In 1922 in Kiev was opened an art gallery. This event marked the fifth anniversary of the October revolution. The exhibition was based on national art values, and most of them were items from Russian art and culture.
The most valuable exhibits of the gallery were the items from a private collection of Tereschenko family, who were major philanthropists and industrialists. They donated the most remarkable items to the gallery: art, graphic and sculpture masterpieces that were created in the late XIX century by famous artists.
A lot of artists were personal acquaintances of the Tereschenko family, and this is how works by I. Shishkin, N. Kramskoi, N. Yaroshenko, I. Repin, Vasnetsov brothers, V. Polenov, M. Vrubel, P. Fedotov, V. Vereshchagin, M. Antokolsky and many other artists ended up in the gallery.
Over time the collection was enhanced by gifts from other museum. Gradually a chaotic collection of art turned into a completed exhibition.
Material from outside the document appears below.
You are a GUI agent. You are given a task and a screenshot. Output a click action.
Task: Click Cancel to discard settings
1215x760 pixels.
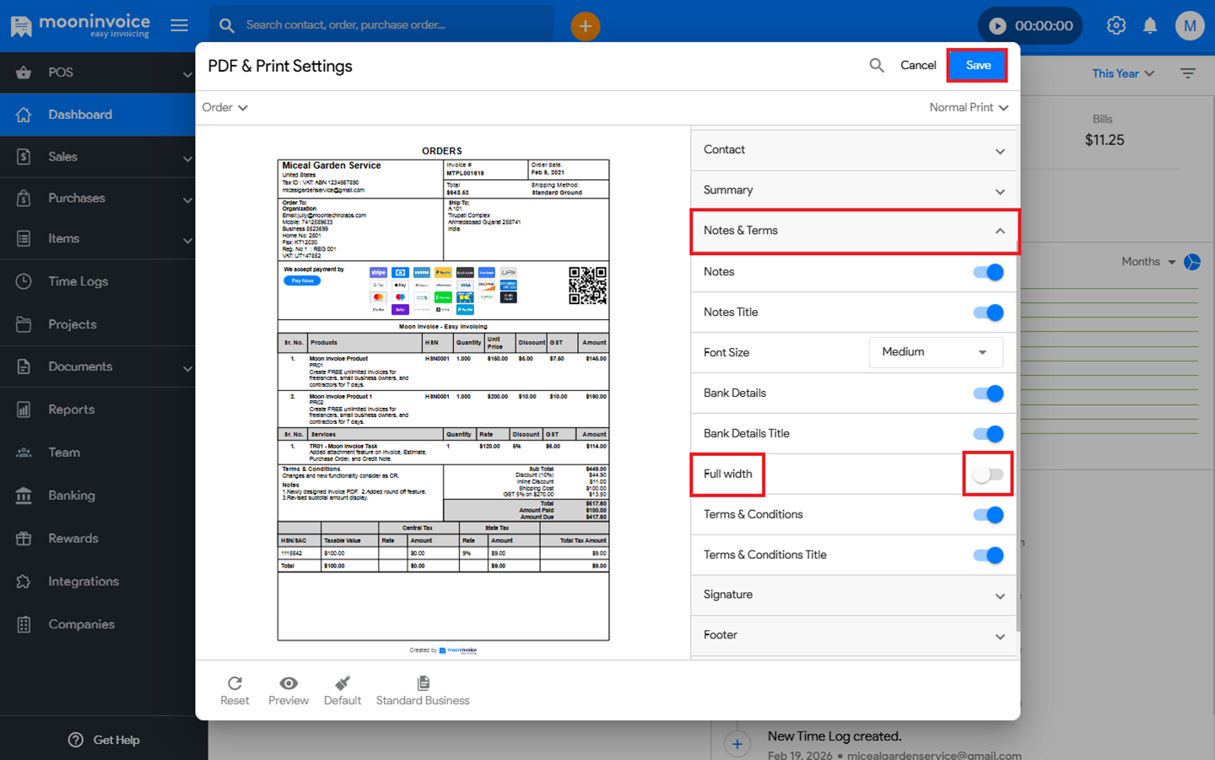918,65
The first catalogue of the gallery, which was created in 1928 by its head A. Dakhnovic, contained over 300 works.
In 1930 the gallery was given a national status. At that time it featured Russian and modern Ukrainian art. Moreover, a department of Western European, Ukrainian and Russian graphic was opened, and that made the profile of the gallery even vaguer. That is why in 1936 the gallery was turned into Kiev state museum of Russian art. Its funds consisted of works by famous artists of XIII – early XX centuries.
In 1941 most of the exhibits were evacuated to Ufa, and the remaining exhibits did not survive the war: about 1500 exhibits that included antique icons, works by Aivazovsky, Levitan, Shishkin, Vrubel, Petrov-Vodkin and other famous artists were taken out of the country by occupants.
After the war the funds were gradually restored due to the state policy, as well as collectors and philanthropists. The department of Soviet art grew, and exhibitions became more regular.
Nowadays the museum has a large collection, and part of the collection is represented by works of Ukrainian artists.
Address of Museum of Russian art: Tereschenkovskaya street, 9.